WORK TO COMPLETE:
The whole listing needs to be returned exactly as it appears.

((

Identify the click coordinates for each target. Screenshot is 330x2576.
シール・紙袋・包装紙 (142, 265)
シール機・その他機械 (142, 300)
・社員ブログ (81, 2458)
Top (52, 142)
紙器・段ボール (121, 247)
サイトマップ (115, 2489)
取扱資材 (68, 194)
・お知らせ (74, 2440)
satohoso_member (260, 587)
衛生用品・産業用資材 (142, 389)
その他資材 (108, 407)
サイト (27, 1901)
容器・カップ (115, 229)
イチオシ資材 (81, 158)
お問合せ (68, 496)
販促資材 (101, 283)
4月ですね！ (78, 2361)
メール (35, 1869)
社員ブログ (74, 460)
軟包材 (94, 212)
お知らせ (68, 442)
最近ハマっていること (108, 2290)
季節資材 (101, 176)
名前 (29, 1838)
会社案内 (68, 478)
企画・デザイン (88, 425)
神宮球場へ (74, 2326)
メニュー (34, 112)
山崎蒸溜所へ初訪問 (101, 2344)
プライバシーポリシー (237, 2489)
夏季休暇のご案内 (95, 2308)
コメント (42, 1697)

))

RESULT FOR THIS EXERCISE:
Identify the click coordinates for each target. Screenshot is 330x2576.
シール・紙袋・包装紙 (142, 265)
シール機・その他機械 (142, 300)
・社員ブログ (81, 2458)
Top (52, 142)
紙器・段ボール (121, 247)
サイトマップ (115, 2489)
取扱資材 (68, 194)
・お知らせ (74, 2440)
satohoso_member (260, 587)
衛生用品・産業用資材 (142, 389)
その他資材 (108, 407)
サイト (27, 1901)
容器・カップ (115, 229)
イチオシ資材 (81, 158)
お問合せ (68, 496)
販促資材 (101, 283)
4月ですね！ (78, 2361)
メール (35, 1869)
社員ブログ (74, 460)
軟包材 (94, 212)
お知らせ (68, 442)
最近ハマっていること (108, 2290)
季節資材 (101, 176)
名前 (29, 1838)
会社案内 (68, 478)
企画・デザイン (88, 425)
神宮球場へ (74, 2326)
メニュー (34, 112)
山崎蒸溜所へ初訪問 (101, 2344)
プライバシーポリシー (237, 2489)
夏季休暇のご案内 (95, 2308)
コメント (42, 1697)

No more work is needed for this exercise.